The operand_rr_info struct has arrays sized by MAX_REGS_PER_ADDRESS. regrename is calling record_operand_use for a write to an operand. It is also calling record_operand_use when a use (read or write) overlaps an earlier write. Hence a mem operand using an address with N regs can overlap N previous writes explaining the use of MAX_REGS_PER_ADDRESS. However, we can also have an operand that is N-regs wide that can overlap N previous 1-reg wide writes. Thus, we need to be able to handle the number of regs in the widest possible mode also. If we can have multiword regs used inside an address, things get even more complicated, but that isn't an issue at the moment. So instead of using just MAX_REGS_PER_ADDRESS, we need here something like #define OPERAND_RR_INFO_ARRAY_SIZE \ MAX (MAX_REGS_PER_ADDRESS, \ (MAX_BITSIZE_MODE_ANY_MODE / BITS_PER_UNIT) / MIN_UNITS_PER_WORD) Unfortunately, this increases the array size from 2 to 16 for aarch64, as the widest mode is CXImode which takes 16 registers. This change may be wasting too much memory to be useful. This only affects the ports that have their own target dependent regrename pass though, which is only c6x and aarch64 at the moment. I suspect that we only need an array size of 4 for arm, as the widest instructions operate on 4 registers at a time, but I don't see an obvious way to get that info without adding another macro. I don't see any obvious uses of the chains member in operand_rr_info. The c6x and aarch64 ports are only using the heads member. So we could partially offset the memory size increase by dropping the chains member. Or maybe we can modify mode creation to avoid getting the CXI mode, as we don't need it. It is created automatically because we define XI as an 8-wide integer mode. Without CXImode the widest modes are only 8 registers wide. Combined with the removal of the chains member we are only doubling the size of this structure.
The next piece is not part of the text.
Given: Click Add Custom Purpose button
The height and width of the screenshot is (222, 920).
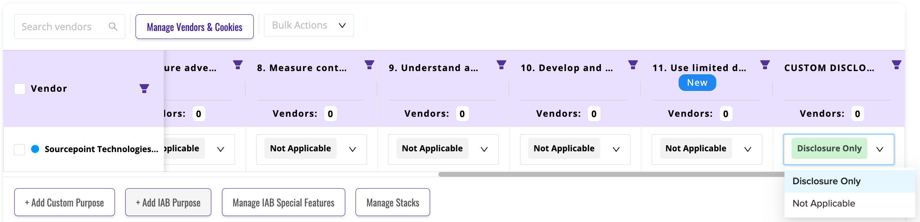Looking at the screenshot, I should [x=65, y=202].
Created attachment 36705 [details] untested patch that may be wasting memory
Author: bernds Date: Tue Nov 17 21:20:20 2015 New Revision: 230499 URL: https://gcc.gnu.org/viewcvs?rev=230499&root=gcc&view=rev Log: PR target/66785 * regrename.c (record_operand_use): Keep track of failed operands and stop appending if we see any. * regrename.h (struct operand_rr_info): Add a failed field and shrink n_chains to short. Modified: trunk/gcc/ChangeLog trunk/gcc/regrename.c trunk/gcc/regrename.h
Ah, sorry Jim, I already had a patch. Ramana pointed out this bug but I didn't expect anyone else to actually investigate it. The overflow case can only occur in a failure case if the operand can't be renamed, so I've chosen to just record that fact. Someone might want to take a look at the aarch64 backend to see if it needs to take the new "failed" bit into account.
I looked at it and decided it's probably fine.